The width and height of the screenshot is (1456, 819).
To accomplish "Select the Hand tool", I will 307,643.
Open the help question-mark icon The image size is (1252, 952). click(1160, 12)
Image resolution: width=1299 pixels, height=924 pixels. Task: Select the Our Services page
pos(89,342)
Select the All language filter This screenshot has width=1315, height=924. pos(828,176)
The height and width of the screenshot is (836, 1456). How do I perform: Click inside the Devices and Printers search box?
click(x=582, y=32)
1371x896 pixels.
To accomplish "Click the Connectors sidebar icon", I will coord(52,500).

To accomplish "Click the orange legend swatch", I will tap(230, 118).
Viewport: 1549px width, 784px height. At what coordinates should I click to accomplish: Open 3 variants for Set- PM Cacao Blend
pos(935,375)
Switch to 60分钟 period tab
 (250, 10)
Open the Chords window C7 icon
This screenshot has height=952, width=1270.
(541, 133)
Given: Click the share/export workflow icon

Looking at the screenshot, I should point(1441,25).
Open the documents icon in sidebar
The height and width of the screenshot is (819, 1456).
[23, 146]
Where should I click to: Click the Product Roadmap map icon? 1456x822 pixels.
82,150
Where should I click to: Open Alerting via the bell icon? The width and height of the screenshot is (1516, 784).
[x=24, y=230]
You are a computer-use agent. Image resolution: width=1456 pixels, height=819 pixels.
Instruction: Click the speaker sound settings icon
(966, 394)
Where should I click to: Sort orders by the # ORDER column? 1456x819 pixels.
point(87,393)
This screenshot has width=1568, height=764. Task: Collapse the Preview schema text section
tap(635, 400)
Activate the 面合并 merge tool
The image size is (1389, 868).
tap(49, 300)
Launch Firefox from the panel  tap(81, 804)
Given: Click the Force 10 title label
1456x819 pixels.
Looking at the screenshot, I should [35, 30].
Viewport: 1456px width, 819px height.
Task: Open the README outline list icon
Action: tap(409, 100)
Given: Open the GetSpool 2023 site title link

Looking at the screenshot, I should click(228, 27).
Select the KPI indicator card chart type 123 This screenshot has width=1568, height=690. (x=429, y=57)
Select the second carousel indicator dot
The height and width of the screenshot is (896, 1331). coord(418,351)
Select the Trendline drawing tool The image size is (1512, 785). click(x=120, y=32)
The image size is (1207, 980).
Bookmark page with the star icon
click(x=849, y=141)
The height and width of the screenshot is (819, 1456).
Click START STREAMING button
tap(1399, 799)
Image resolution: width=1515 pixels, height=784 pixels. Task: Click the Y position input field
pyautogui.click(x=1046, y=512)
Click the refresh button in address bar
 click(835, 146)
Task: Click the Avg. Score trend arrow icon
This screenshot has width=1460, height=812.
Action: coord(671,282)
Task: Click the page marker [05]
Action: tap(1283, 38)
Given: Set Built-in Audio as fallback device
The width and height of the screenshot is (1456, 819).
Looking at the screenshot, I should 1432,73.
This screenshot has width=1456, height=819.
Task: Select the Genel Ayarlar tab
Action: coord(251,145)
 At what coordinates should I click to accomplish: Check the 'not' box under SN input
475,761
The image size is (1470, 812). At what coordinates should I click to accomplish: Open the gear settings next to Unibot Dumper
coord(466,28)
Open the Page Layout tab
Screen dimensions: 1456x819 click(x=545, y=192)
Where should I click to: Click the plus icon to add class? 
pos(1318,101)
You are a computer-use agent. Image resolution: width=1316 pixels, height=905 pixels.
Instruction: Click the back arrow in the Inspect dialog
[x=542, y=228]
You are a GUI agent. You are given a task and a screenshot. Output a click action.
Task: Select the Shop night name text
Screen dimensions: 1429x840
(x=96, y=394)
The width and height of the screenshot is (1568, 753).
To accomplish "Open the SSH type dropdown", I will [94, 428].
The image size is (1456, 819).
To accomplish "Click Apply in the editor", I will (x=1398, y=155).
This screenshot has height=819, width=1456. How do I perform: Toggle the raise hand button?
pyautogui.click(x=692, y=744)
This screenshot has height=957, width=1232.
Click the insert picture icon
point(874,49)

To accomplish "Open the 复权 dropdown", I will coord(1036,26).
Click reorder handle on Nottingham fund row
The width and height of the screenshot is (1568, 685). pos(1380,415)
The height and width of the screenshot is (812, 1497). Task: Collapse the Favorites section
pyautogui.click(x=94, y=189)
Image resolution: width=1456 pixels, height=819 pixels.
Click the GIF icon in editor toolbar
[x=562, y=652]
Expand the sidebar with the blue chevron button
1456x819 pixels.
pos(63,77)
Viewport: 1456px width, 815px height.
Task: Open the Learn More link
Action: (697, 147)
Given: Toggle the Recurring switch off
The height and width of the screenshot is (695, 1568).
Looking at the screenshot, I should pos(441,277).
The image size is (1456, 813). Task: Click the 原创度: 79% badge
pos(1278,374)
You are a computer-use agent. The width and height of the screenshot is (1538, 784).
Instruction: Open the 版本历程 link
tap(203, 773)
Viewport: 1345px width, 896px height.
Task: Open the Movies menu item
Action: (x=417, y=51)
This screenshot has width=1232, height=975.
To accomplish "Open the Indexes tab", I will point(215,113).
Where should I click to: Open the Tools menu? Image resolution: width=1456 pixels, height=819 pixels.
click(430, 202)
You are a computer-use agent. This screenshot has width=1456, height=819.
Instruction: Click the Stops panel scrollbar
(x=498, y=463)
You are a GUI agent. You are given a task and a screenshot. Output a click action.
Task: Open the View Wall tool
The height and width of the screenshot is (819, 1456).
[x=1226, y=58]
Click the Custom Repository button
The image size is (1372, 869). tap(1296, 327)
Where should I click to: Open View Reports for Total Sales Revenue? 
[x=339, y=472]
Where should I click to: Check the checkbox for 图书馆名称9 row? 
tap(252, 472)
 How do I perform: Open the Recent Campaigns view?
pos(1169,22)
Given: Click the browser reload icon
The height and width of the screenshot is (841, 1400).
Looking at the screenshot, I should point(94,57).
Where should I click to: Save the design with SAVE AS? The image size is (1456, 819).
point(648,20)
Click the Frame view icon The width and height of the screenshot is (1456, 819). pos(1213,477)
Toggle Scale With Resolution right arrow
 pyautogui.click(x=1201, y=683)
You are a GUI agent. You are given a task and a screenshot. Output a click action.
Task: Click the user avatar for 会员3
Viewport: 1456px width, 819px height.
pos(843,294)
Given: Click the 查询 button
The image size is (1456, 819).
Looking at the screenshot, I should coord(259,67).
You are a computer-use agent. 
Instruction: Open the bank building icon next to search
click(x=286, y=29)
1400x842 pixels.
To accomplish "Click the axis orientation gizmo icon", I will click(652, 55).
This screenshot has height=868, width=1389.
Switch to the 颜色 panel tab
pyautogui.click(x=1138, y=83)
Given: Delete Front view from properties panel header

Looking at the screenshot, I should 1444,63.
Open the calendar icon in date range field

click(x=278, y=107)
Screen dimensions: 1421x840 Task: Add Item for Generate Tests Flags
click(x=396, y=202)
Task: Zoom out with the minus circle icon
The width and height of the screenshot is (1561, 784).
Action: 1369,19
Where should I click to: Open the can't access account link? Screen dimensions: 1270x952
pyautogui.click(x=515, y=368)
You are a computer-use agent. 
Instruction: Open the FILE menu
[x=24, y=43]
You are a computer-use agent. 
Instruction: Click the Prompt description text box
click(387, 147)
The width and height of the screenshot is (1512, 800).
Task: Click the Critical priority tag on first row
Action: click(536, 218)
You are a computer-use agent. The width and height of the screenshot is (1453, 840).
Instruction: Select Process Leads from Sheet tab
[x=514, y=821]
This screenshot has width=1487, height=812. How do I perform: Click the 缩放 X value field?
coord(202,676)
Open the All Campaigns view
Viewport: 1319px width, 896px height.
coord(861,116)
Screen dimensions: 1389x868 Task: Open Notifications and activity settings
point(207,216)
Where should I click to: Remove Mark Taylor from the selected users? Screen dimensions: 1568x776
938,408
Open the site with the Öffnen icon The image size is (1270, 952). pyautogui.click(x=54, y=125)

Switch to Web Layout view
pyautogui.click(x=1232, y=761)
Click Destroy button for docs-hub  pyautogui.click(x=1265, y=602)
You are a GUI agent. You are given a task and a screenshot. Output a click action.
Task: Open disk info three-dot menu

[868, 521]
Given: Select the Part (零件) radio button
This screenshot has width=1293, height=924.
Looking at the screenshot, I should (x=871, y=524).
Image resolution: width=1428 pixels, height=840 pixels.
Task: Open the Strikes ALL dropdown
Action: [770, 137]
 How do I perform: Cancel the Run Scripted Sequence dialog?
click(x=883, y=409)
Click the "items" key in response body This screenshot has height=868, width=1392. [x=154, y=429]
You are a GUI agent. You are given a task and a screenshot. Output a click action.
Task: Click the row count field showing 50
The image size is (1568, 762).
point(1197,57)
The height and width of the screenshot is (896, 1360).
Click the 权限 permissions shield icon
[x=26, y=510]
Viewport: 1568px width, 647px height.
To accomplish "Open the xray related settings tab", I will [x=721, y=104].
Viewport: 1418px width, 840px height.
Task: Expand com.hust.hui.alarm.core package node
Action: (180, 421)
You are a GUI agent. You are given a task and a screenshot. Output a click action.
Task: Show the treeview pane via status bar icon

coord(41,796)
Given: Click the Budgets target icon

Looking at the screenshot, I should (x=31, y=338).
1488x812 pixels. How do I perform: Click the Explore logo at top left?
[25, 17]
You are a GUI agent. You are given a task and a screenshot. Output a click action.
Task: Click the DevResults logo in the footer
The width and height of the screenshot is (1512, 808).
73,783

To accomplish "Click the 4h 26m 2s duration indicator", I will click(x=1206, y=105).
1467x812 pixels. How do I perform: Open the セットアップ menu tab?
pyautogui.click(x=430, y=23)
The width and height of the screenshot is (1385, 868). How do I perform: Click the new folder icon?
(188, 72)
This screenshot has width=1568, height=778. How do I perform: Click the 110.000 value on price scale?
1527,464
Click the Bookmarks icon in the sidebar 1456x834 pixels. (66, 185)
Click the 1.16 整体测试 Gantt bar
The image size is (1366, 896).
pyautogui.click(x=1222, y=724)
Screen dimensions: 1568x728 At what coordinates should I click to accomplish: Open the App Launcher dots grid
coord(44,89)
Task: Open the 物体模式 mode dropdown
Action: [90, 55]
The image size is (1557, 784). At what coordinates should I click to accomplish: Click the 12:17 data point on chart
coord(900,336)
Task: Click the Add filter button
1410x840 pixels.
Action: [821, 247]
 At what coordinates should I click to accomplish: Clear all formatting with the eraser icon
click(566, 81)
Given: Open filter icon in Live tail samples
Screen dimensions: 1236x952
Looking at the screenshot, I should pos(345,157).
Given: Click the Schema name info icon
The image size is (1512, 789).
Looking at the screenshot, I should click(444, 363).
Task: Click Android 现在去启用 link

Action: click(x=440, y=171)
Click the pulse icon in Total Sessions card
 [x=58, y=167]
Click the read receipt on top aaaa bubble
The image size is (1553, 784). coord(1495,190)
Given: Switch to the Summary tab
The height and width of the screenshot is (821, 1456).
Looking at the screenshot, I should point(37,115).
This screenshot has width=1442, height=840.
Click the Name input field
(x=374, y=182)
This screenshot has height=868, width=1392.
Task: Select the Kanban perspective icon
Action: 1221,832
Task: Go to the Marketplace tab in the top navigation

**Work task**
The required result is an exact repeat of the records above from the line containing "The height and width of the screenshot is (821, 1456)." to their final line.

**Task answer**
The height and width of the screenshot is (821, 1456).
Looking at the screenshot, I should point(37,115).
This screenshot has width=1442, height=840.
Click the Name input field
(x=374, y=182)
This screenshot has height=868, width=1392.
Task: Select the Kanban perspective icon
Action: 1221,832
Task: Go to the Marketplace tab in the top navigation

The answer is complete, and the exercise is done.